Google quietly announces the Translatotron direct speech-to-speech translation model

Google Translate helps you talk to people who don’t speak the same language as you, using its built-in conversation mode. You can input a message in English in speech format and translate it into a speech in Japanese. But to do this, it first breaks your speech into words in text format, performs text-to-text translation, and then backs up the translated text using a good old TTS (text-to-speech synthesis). Google is now proposing a new method: Translatotron direct speech-to-speech translation model.
Still in an experimental stage, the translatotron model leaves the middle man. In other words, it directly translates the input taken as speech and returns it using a single focused attention sequence-to-sequence model. According to Google, this direct translation model has many advantages, including “faster guessing speed, naturally recognizing and avoiding complex errors in translation, making it easier to retain the original speaker’s voice after translation, and better handling of unnecessary words.” . “
Google’s image on how Translatotron works
Work on such a direct translation model began in 2016, Google wrote in a blog post. A year later, the developer behind the world-famous Android OS showed that the new direct translation is faster and more effective.
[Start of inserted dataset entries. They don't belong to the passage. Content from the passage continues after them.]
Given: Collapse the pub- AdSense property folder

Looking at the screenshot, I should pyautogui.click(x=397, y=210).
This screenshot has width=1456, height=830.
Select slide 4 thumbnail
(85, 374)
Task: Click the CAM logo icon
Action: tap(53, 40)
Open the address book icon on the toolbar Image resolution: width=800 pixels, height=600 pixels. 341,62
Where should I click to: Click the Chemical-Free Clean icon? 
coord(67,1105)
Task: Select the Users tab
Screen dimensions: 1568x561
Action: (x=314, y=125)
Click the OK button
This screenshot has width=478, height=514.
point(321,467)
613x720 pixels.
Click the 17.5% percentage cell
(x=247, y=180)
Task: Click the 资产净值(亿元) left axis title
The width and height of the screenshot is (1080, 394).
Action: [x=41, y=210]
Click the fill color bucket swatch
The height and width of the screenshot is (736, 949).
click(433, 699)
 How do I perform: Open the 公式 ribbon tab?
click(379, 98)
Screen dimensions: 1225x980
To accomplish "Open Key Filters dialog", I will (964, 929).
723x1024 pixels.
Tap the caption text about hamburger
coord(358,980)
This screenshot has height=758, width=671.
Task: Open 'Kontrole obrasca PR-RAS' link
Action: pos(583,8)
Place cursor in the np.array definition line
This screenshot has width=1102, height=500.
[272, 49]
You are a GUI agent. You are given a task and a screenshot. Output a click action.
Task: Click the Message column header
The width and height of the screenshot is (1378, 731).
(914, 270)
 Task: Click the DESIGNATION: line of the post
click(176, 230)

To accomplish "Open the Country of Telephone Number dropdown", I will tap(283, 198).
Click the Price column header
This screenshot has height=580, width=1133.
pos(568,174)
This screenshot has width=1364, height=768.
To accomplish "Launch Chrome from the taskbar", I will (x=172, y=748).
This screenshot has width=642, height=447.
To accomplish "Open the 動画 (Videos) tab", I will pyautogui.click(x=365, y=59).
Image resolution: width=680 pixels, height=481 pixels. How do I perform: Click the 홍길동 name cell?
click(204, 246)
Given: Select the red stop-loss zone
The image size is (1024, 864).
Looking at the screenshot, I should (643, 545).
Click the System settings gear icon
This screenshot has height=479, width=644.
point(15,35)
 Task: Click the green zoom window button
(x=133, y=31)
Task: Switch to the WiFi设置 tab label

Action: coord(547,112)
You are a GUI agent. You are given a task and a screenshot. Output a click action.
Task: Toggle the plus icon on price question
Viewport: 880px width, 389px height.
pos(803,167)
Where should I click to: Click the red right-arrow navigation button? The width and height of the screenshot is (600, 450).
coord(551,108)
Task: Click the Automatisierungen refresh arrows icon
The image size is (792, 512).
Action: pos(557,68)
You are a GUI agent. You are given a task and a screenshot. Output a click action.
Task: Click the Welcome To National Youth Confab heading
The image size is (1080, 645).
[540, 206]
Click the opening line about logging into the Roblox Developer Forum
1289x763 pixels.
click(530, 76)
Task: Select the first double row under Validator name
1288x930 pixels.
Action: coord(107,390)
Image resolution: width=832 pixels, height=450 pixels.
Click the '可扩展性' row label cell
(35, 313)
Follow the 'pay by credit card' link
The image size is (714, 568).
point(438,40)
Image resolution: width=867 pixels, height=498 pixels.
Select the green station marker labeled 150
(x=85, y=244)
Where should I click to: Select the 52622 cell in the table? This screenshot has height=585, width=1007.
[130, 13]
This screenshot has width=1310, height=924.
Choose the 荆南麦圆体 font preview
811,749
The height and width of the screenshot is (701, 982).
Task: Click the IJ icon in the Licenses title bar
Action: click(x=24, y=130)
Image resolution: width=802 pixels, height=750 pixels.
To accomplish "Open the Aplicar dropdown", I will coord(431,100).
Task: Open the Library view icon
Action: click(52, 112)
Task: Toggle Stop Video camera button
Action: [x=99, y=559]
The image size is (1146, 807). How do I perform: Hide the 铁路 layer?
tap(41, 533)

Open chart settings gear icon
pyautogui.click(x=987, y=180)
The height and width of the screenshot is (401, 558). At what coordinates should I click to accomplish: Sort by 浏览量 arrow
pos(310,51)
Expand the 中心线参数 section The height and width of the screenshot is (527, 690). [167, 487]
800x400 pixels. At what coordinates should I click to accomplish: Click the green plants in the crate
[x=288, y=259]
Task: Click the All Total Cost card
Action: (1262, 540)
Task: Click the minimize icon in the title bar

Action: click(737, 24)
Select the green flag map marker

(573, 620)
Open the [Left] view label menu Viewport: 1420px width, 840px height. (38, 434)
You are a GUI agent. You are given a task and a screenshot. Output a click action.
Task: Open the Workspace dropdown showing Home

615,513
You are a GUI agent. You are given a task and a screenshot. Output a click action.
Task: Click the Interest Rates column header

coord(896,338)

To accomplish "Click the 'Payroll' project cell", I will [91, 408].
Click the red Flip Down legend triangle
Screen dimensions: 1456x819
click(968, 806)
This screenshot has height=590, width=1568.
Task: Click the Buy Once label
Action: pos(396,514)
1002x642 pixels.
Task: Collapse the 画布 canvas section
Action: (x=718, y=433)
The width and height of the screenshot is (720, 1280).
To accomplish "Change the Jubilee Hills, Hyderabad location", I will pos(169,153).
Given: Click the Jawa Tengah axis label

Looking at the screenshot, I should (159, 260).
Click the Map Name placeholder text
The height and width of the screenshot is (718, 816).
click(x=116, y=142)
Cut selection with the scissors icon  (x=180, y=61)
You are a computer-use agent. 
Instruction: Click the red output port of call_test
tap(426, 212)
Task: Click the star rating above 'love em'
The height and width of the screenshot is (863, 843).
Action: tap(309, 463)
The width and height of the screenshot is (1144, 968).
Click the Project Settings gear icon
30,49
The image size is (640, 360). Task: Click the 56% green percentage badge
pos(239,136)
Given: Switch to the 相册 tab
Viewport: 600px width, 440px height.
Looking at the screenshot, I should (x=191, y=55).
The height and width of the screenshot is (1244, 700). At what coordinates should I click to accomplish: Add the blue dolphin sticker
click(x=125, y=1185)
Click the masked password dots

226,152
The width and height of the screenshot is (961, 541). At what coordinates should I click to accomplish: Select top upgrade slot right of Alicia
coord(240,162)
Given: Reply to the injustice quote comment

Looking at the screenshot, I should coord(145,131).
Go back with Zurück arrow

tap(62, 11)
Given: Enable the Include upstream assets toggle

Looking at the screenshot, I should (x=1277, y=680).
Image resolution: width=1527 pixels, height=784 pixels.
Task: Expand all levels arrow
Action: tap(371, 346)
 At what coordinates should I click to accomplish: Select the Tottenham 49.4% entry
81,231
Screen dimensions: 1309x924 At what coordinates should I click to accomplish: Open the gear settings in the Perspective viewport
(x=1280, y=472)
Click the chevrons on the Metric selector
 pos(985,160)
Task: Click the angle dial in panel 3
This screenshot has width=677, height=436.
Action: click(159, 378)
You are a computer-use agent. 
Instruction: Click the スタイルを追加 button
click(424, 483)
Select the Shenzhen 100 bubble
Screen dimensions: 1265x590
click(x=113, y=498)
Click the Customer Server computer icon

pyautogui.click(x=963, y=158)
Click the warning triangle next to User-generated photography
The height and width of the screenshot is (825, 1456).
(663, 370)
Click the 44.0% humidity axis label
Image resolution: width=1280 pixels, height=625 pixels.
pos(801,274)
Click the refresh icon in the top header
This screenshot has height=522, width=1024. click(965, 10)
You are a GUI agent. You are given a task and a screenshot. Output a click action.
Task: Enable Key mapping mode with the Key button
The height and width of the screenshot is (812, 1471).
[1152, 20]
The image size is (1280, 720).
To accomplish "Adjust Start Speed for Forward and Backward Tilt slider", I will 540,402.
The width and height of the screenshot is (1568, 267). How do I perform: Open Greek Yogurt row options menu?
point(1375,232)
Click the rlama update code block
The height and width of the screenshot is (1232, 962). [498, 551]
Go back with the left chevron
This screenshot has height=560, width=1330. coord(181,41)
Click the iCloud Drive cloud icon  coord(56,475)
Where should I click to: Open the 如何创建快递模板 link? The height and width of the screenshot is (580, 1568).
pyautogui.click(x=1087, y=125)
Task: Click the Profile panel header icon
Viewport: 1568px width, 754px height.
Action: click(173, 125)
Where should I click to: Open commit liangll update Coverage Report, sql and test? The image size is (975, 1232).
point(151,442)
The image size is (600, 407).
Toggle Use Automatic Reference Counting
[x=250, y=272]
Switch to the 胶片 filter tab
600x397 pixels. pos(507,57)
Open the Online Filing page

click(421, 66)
According to Google, the Translatotron source accepts spectrograms as input and creates equivalent spectrograms for the required language. “During training, the sequence-to-sequence model uses a multitask objective to predict source and target replicas at the same time as creating target spectrograms. However, no transcripts or other intermediate text representations are used during the estimation,” Google wrote. .
Although Google now owns a new translation model, it is not yet ready to include it in Google Translate and other related tools. The new system is lagging behind BLEU scores, meaning translations are still not accurate enough. On the plus side, the new model retains the user’s normal voice even after translation because it does not use TTS for output. “By incorporating a speaker encoder network, Translatotron is able to retain the vocal features of the original speaker in the translated speech, making the translated speech more normal and less shaky,” Google added.